For Boeve, the detraditionalization of Christianity, that is to say the distancing from the conservative ethics and inflexible doctrinal positions of the church, also has implications for identity formation, which “is no longer the growing into pre-given ideological patterns, which condition one’s perspectives on meaning and social life. On the contrary, because of the absence of such unquestioned and quasi-automatic transmission of tradition, identity is no longer given but has to be constructed” (191). Yves de Maeseneer, in his essay called “The Art of Disappearing: Religion and Aestheticization,” similarly remarks how religious subjects have become the authors of their own lives and worlds. For Maeseneer, “postmodern subjects behave as consumers of religious goods: being creative individuals, they consider traditions as a repository of materials for their identity construction” (100). Furthermore, Alexander Darius Ornella points out in his essay how the media plays an important role in providing people with an arrangement of meaning systems to pick and choose from. For Ornella, “the mediatization of religious acts and symbols as well as an ‘apotheosis’ of mundane objects turn believers into consumers/customers and consumers/customers into believers” (141).
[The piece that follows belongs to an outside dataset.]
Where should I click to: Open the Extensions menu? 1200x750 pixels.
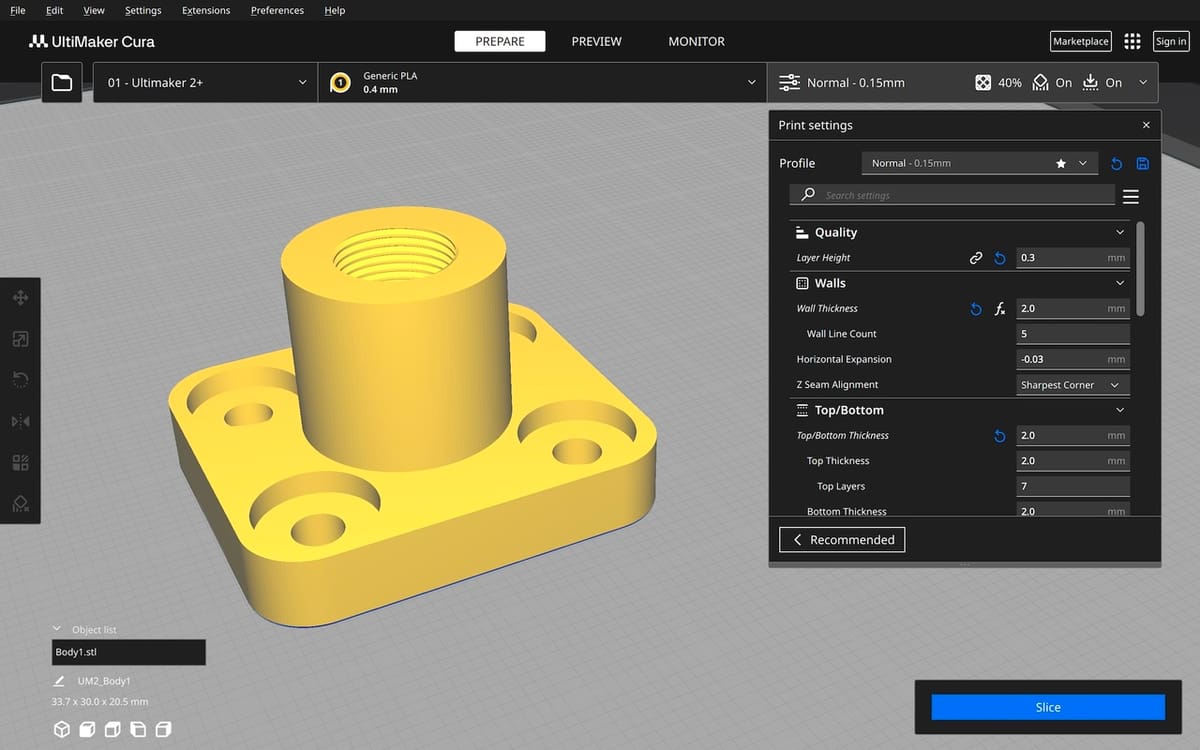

But Maeseneer also points out, through an analysis of the work of Adorno and von Balthasar, the existence of an irreducible distance between subject and object within the aesthetic experience. As a result of this distance, “the subject’s relation to reality is inverted; the subject is no longer the centre of its own experience, but is involuntarily oriented towards the aesthetic object” (105). As a result, “the aesthetic form actively imprints itself on the receptive subject” (105). Maeseneer highlights, for instance, the power of commercial logos in the branding process. In branding aesthetics, “there is a constitutive power of the image at work, which actively transforms the subject” (107). The power of the modern image takes over the subject, fooling the subject into thinking s/he is having a creative moment, while it secretly conveys its intended message and, as a result, effectively produces a certain desired behavior. Peter Weibel, in relation to the current aesthetic turn in Western society, speaks of an “uncontrollable subjectivity” which he associates with the sentiment which drives artistic intuition. For Weibel , this “dictatorship of subjectivity” is dangerous because it turns the image into a tool, a tool than can be used to accomplish specific ends. Weibel cites, for instance, the television pictures of Abu Ghraib as a case in point. According to Weibel, “the Americans did not really harm the people, they only made them look as though they were very oppressed; the degradation was the picturing itself, the picturing was a tool of degradation” (121).

In summary, The New Visibility undoubtedly raises some thought-provoking issues, and many of the authors who contributed to this volume do a fair job of tackling those issues.  Furthermore, the multi-disciplinary approach employed by the book is effective and in tune with the current trend in religious studies. On the other hand, The New Visibility’s geographical limitation to Western Europe is an unnecessary and unfortunate limitation insofar as it needlessly leaves the reader wondering how a North American (or other) perspective might have differed from the ones presented. Another limiting factor of The New Visibility is that it tends to rely on a decidedly Christian definition of religion throughout, while making little mention of other religious traditions. Furthermore, the few references it makes to Islam tend to associate that religion with terrorism and violence, an inappropriate and distracting revelation of some of the contributors’ personal biases. Nonetheless, I would recommend some (but not all) of the essays in this volume to those interested in investigating the new visibility of religion.

[1] Graham Ward and Michael Hoelzl, The New Visibility of Religion, London: Continuum International Publishing Group, 2008.